Technical Blog Post
Abstract
DB2 & TSA: WHAT PROGRAM DID TSA REPORT TIMING OUT?
Body
In a purescale environment TSA is used to monitor the various resource
that need to be running to ensure a healthy purescale system.
It might happen that some of these resource fail. If that is the case
you want to find out which one it is and take proper actions. Sometimes
it's not easy to navigate the various files to find out what happened.
This small document will use a live example to show you how to do it.
When a problem occurs it will be reported in the system log files that
can be viewed using 'errpt -a'. For example:
---------------------------------------------------------------------------
LABEL: GBLRESRM_MONITOR_TI
IDENTIFIER: 87EB4A70
Date/Time: Fri Aug 11 05:33:00 KORST 2017
Sequence Number: 6932
Machine Id: 00CD15C74C00
Node Id: prodnode1
Class: O
Type: PERM
WPAR: Global
Resource Name: GblResRM
Description
IBM.Application monitor command timed out.
Probable Causes
The Resource Manager killed the monitor command
because it did not return within the specified command timeout
Failure Causes
The Resource Manager killed the monitor command
because it did not return within the specified command timeout
Recommended Actions
Check the time the monitor command needs to complete.
Adapt the MonitorCommandTimeout attribute if necessary.
Detail Data
DETECTING MODULE
RSCT,Application.C,1.92.3.177,6127
ERROR ID
REFERENCE CODE
Resource name
ca_db2prod_0-rs
In the above message we have 3 important information that will allow
us to go a bit further:
Date of event: Fri Aug 11 05:33:00 KORST 2017
Class and Nature of failure: IBM.Application monitor command timed out
Resource for which monitoring failed: ca_db2prod_0-rs
The next step is to find out what is the program used to monitor the resource.
This can be found by printing the list of resource and their attributes using
the 'lsrsrc' command.

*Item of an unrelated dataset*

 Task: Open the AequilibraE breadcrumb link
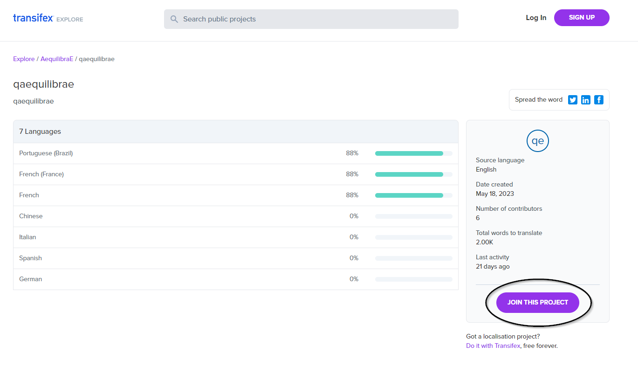click(57, 59)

To do that we will use the 'class' we found in the
'errpt -a' output above, that is 'IBM.Application':
lsrsrc IBM.Application
The output might be rather big but we would be looking for the 'resource'
named 'ca_db2prod_0-rs' as appeared in the 'errpt -a' output. We find it
in the 'lsrsrc' output:
resource 29:
Name = "ca_db2prod_0-rs"
ResourceType = 0
AggregateResource = "0x2028 0xffff 0x187fd6e7 0xb47a34be 0x94760fcd 0xdef74e22"
StartCommand = "/db2/db2prod/sqllib/adm/db2rocme 1 CF db2prod 128 START"
StopCommand = "/db2/db2prod/sqllib/adm/db2rocme 1 CF db2prod 128 STOP"
MonitorCommand = "/db2/db2prod/sqllib/adm/db2rocme 1 CF db2prod 128 MONITOR"
The 'program' we are interested in is 'MonitorCommand'. So we find that the
command that timed out was:
"/db2/db2prod/sqllib/adm/db2rocme 1 CF db2prod 128 MONITOR"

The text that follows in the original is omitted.